Cash Flow From Retirement Accounts
We've summarized several articles from the Journal of Financial Planning on this site. Their articles on retirement withdrawal rates are extremely important for anyone who does not want to outlive their money. Here's an article that gives us strategies on "harvesting" (creating a cash flow) from their retirement accounts.
I hope everyone survived tax season. It can be stressful.
There's some help on that front from a new study published in the April issue of the Journal of Financial Planning. Authors John Spitzer, an economics professor at the State University of New York at Brockport, and Sandeep Singh, a finance professor there, looked at various combinations of retirement portfolios to see which harvesting strategies made the most sense.
Here's what they found:
-- If you take out less than what your investments earn on an after-tax basis every year, it doesn't matter how you withdraw your funds. To be sure of doing that, you'd have to stick with a "safe" withdrawal rate of 4 percent a year. So if you had a $500,000 well-diversified nest egg, you could probably withdraw $20,000 in the first year and 4 percent of what's left each year without running out of money. If you need more than that, say 7.5 percent of your savings in the first year, you'll have to do some juggling to make your money last as long as possible.
-- If your portfolio is split between stocks and bonds, deplete the bonds first. The study found that if you spend the first seven years of your retirement pulling money out of bonds and letting your stocks ride, your money will last three years longer.

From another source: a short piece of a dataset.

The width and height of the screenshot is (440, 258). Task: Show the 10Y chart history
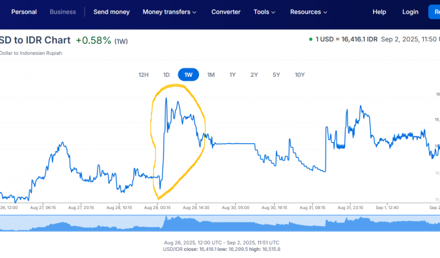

There is a bit of a risk here: Most experts say that as you age, it's safer to keep a higher percentage of your portfolio in bonds to guard against stock market losses.
These findings run directly counter to that and suggest that bigger withdrawals require the greater risks of stock investing. In any portfolio that's divided between two assets, "it is clearly better to first take distributions from assets that have a lower expected return rather than a higher one," the authors say.